## SHORT PROBLEM
Could you echo the material, starting at the line that contains "665x549 pixels. How" and ending at the end of the material, with the pictures left out?

## PROVIDED MATERIAL
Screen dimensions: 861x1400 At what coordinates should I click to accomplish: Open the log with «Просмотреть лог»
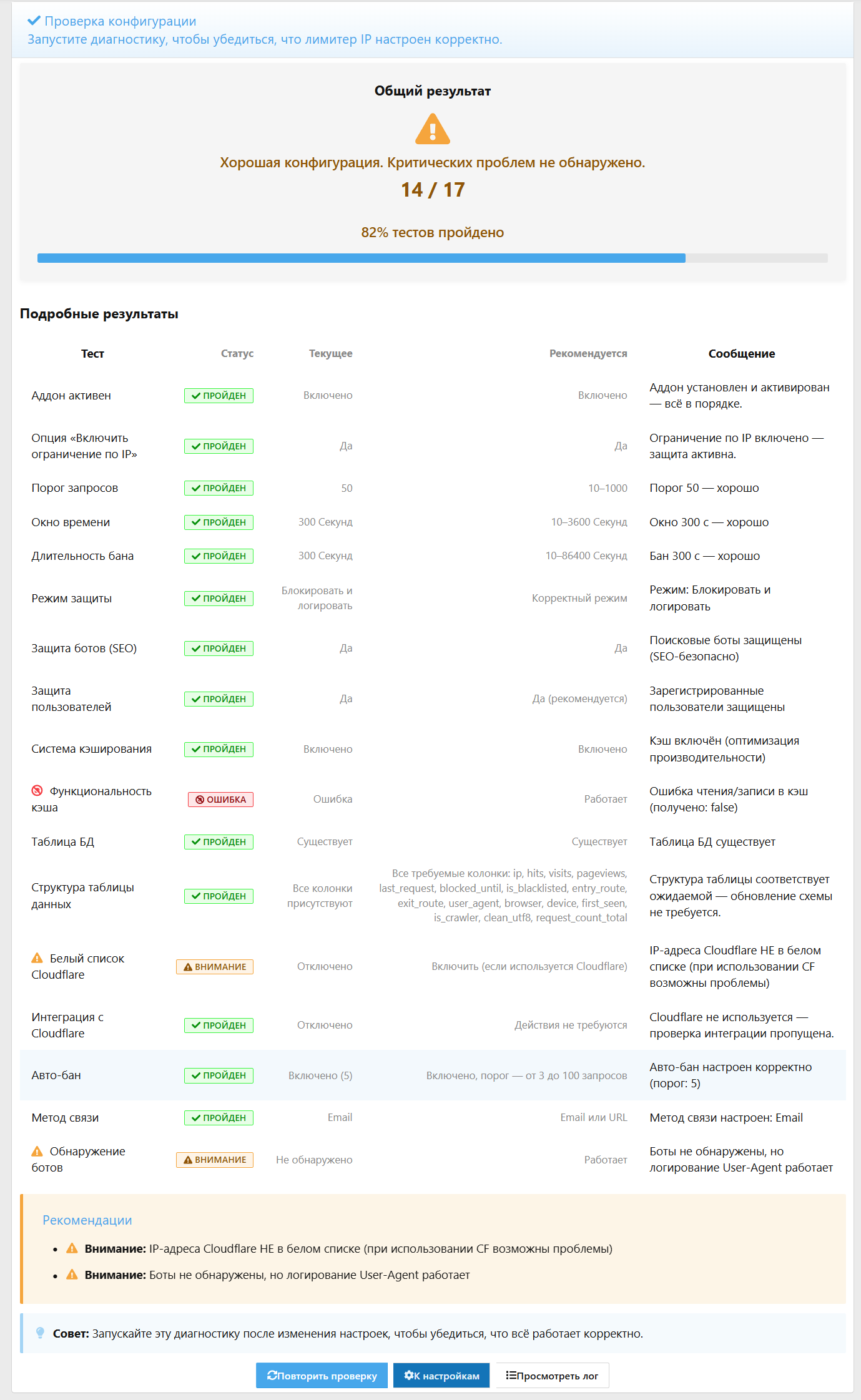tap(552, 1376)
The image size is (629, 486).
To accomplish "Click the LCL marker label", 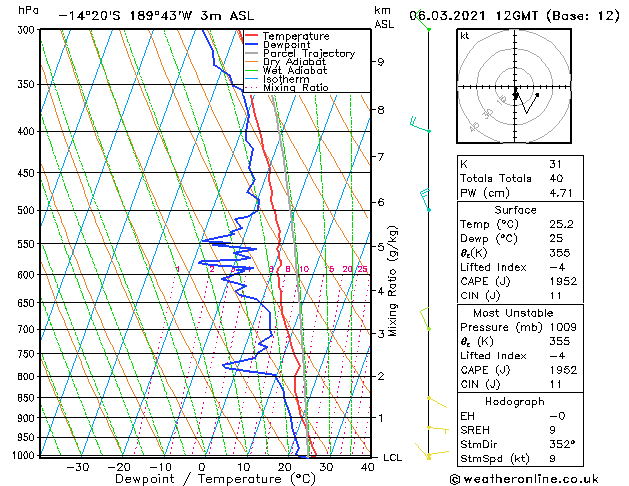I will pyautogui.click(x=393, y=458).
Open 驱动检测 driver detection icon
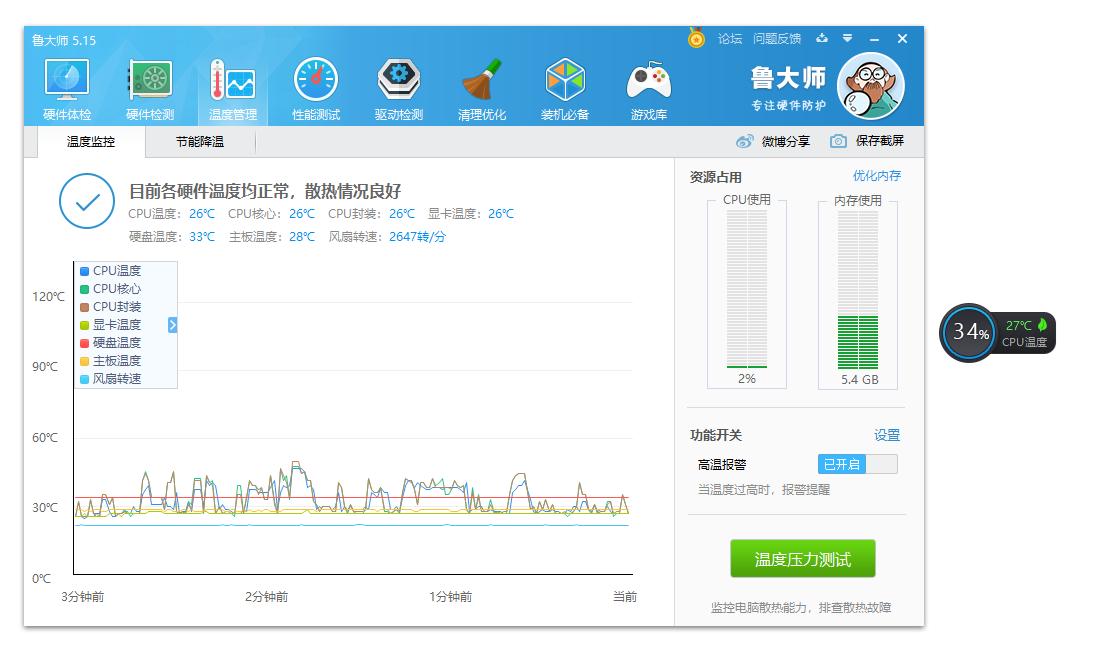This screenshot has width=1101, height=667. (399, 82)
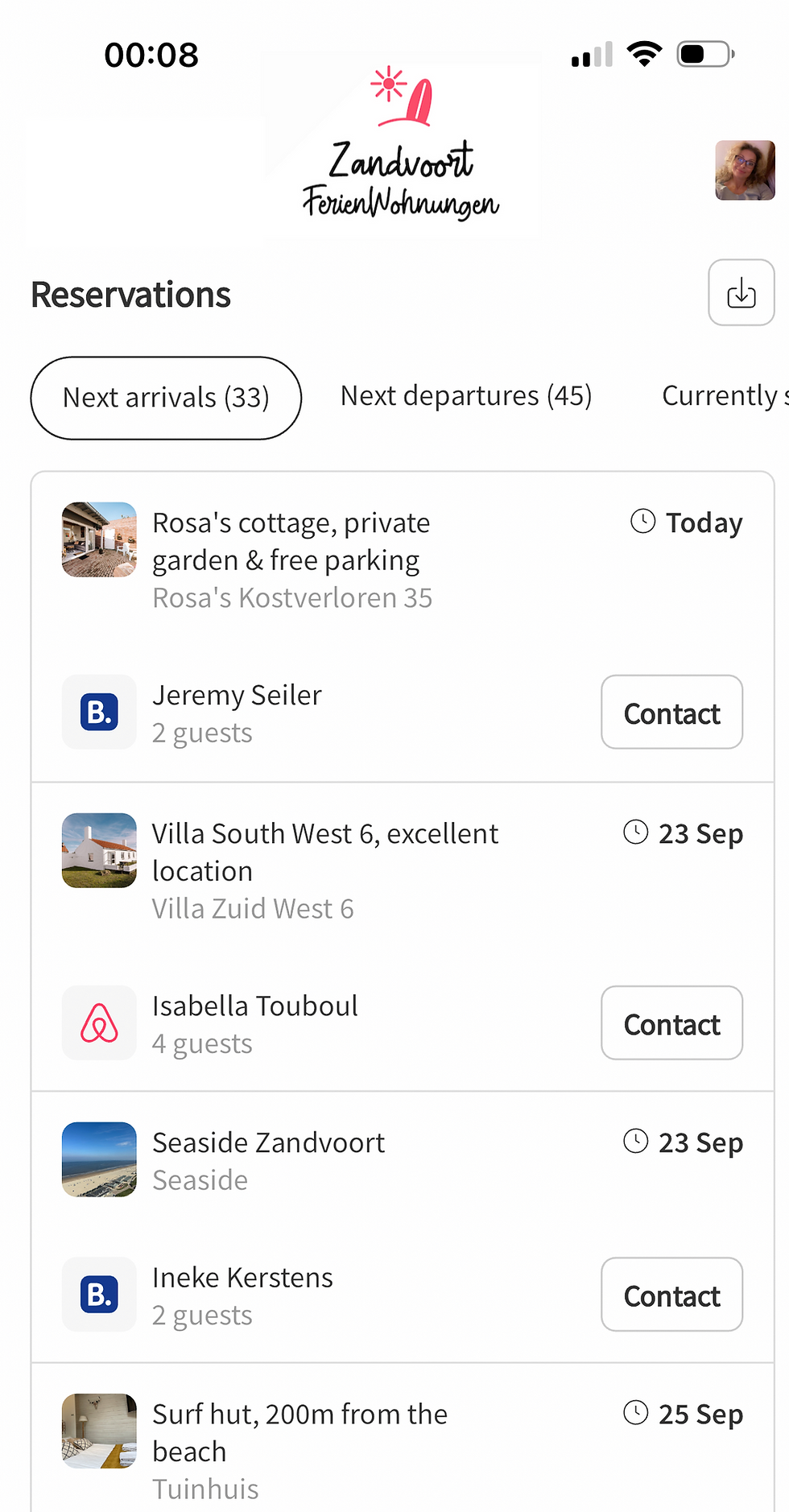The image size is (789, 1512).
Task: Select the Next arrivals (33) tab
Action: [166, 398]
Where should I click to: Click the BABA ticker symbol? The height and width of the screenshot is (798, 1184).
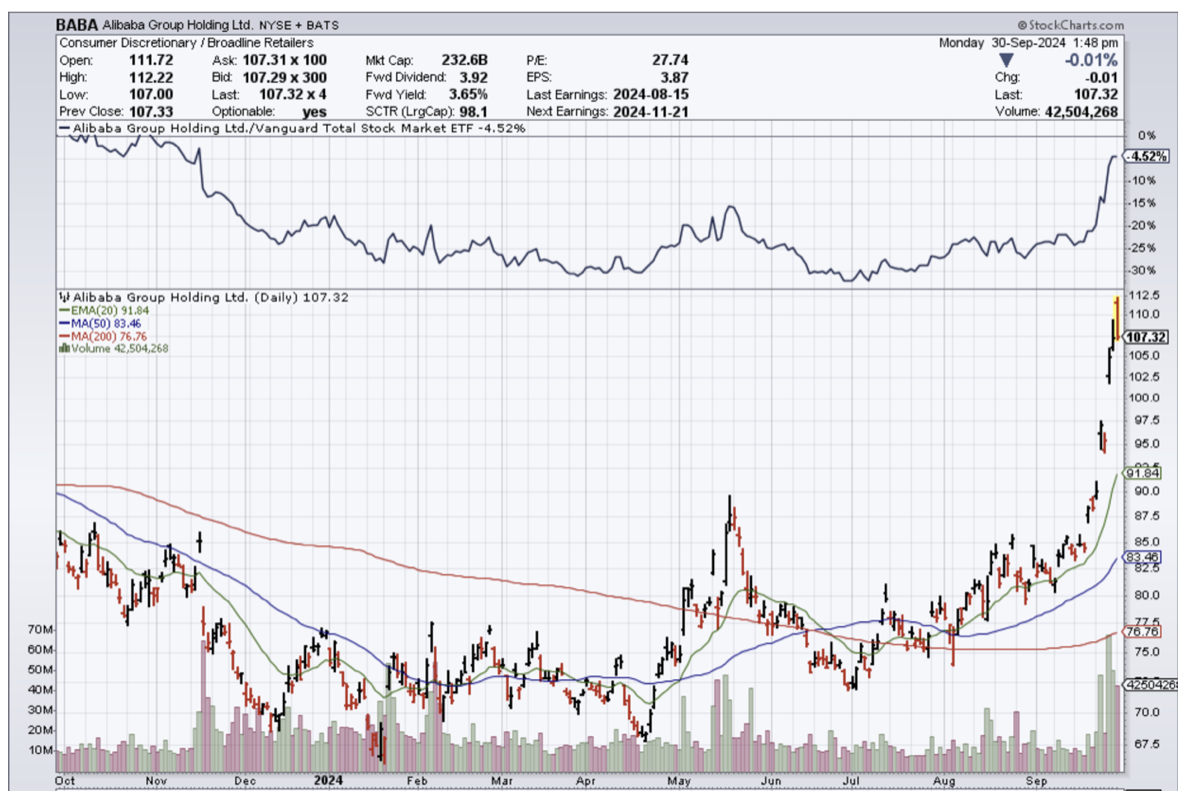coord(77,25)
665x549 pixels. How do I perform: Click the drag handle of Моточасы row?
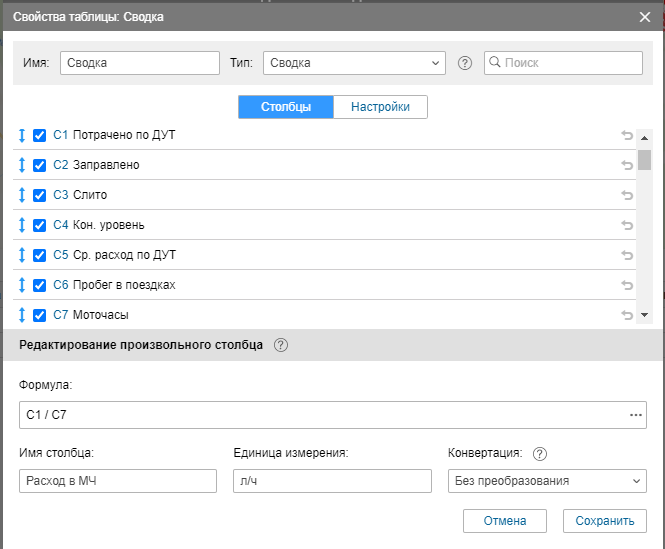pos(22,315)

## EXERCISE RESPONSE
665x549 pixels. How do I perform: Click the drag handle of Моточасы row?
pos(22,315)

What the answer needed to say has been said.